● PROBLEM 1
Answer these about the passage on classifier performance below, one answer per line, marked (a), (b), (c):
(a) Which baseline classifiers are the least robust according to Fig. 6?
(b) Which main classifier member is best for the south coast, and what is its AUC?
(c) Which seasons show slightly better AUCs in the testing set?
● PROBLEM 2
Please edit the passage on classifier performance below: rewrite the part that opens with the words containing "The main classifiers behave" and closes with "of high quality.", putting "primary classifier ensemble" wherever "main classifier ensemble" appears.

● TEXT PASSAGE

◇ ◇ ◇ ◇ ◇ ◇ ◇

Based on Fig. 6, the MLP baseline classifiers are the least robust, followed by the CNN baseline classifiers. Main classifiers have the lowest standard deviation, and so are the most robust classifiers.

c. Classification performance by region and season

The sample pool of this research has unequal numbers of stations within the three geographical regions (Fig. 1a), so it is important to examine the performance of main classifiers on a regional basis (Fig. 7).

Fig. 7.
Fig. 7.

Regional evaluation metrics for the main classifiers for (a) south coast stations, (b) southern interior stations, and (c) northeast BC stations. Text in the top right of each row shows the AUCs of the main classifier ensemble and best single classifier member, and the number of positive and negative samples that support this evaluation.

Citation: Journal of Atmospheric and Oceanic Technology 38, 5; 10.1175/JTECH-D-20-0081.1

The main classifiers behave differently across regions, with FNR larger than FPR for south coast stations, and the opposite for southern interior and northeast BC stations. The main classifier ensemble produces a relatively high AUC for the south coast and southern interior stations, indicating generally good classification performance in these two regions. For northeast BC stations, the main classifier ensemble AUC is lower, but given that most of the misclassification cases are type I errors, the QC performance in this region is still acceptable—a relatively greater number of good values would be thrown out, but the remaining data would still be of high quality.

The best performing main classifier member varies among different regions. The 22-km grid-spacing classifier is the best member for the south coast; its AUC (0.861) is even higher than the classifier ensemble (0.860). The 30-km classifier is the best member for southern interior and northeast BC stations, its AUCs (0.828 and 0.793) are slightly lower than the classifier ensemble (0.840 and 0.802).

Note that northeast BC is the minority region of the sample pool (Fig. 1e). Thus, the low classification performances in this region could be attributed to their lower representativeness within the training data rather than the classifier itself.

The main classifier ensemble is also evaluated by season, with JJA/SON testing set classification results showing slightly better AUCs than those of DJF/MAM (Table 3). The DJF classification result shows relatively high type I error, similar to the evaluation of northeast BC stations—too many good-quality observations are misclassified as bad (high FPR), but the remaining data are of high quality (low FNR).

Table 3.

Evaluation metrics for the main classifier ensemble for different seasons in the testing set, and specifically for solid, winter precipitation. The threshold of the classifier is 0.5.

Table 3.

◇ ◇ ◇ ◇ ◇ ◇ ◇

● INFORMATION PROVIDED
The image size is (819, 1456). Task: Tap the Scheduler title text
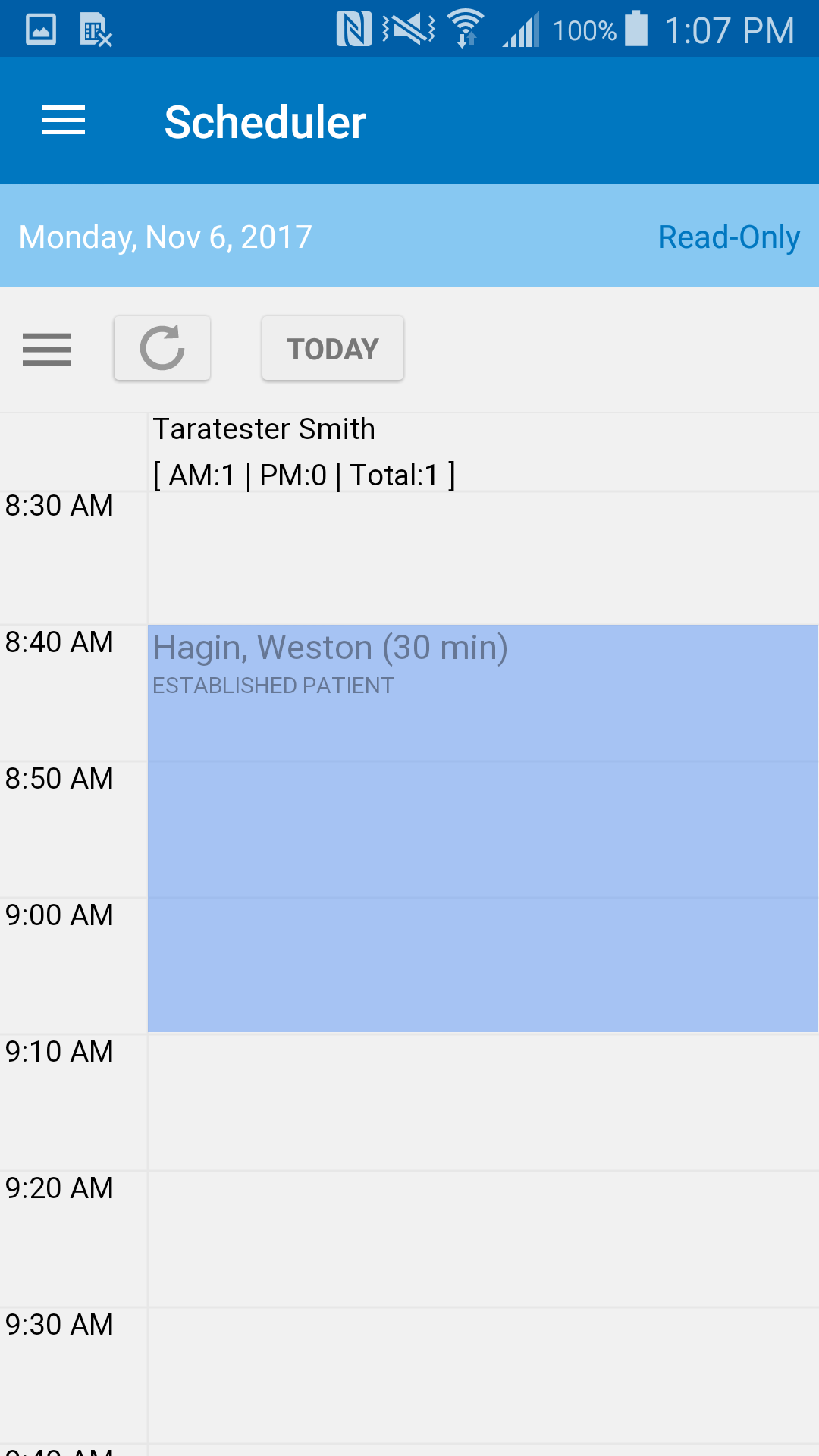pyautogui.click(x=265, y=122)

◇ ◇ ◇ ◇ ◇ ◇ ◇

● CORRECT OUTPUT 1
(a) The MLP baseline classifiers
(b) The 22-km grid-spacing classifier, with an AUC of 0.861
(c) JJA/SON

● CORRECT OUTPUT 2
The main classifiers behave differently across regions, with FNR larger than FPR for south coast stations, and the opposite for southern interior and northeast BC stations. The primary classifier ensemble produces a relatively high AUC for the south coast and southern interior stations, indicating generally good classification performance in these two regions. For northeast BC stations, the primary classifier ensemble AUC is lower, but given that most of the misclassification cases are type I errors, the QC performance in this region is still acceptable—a relatively greater number of good values would be thrown out, but the remaining data would still be of high quality.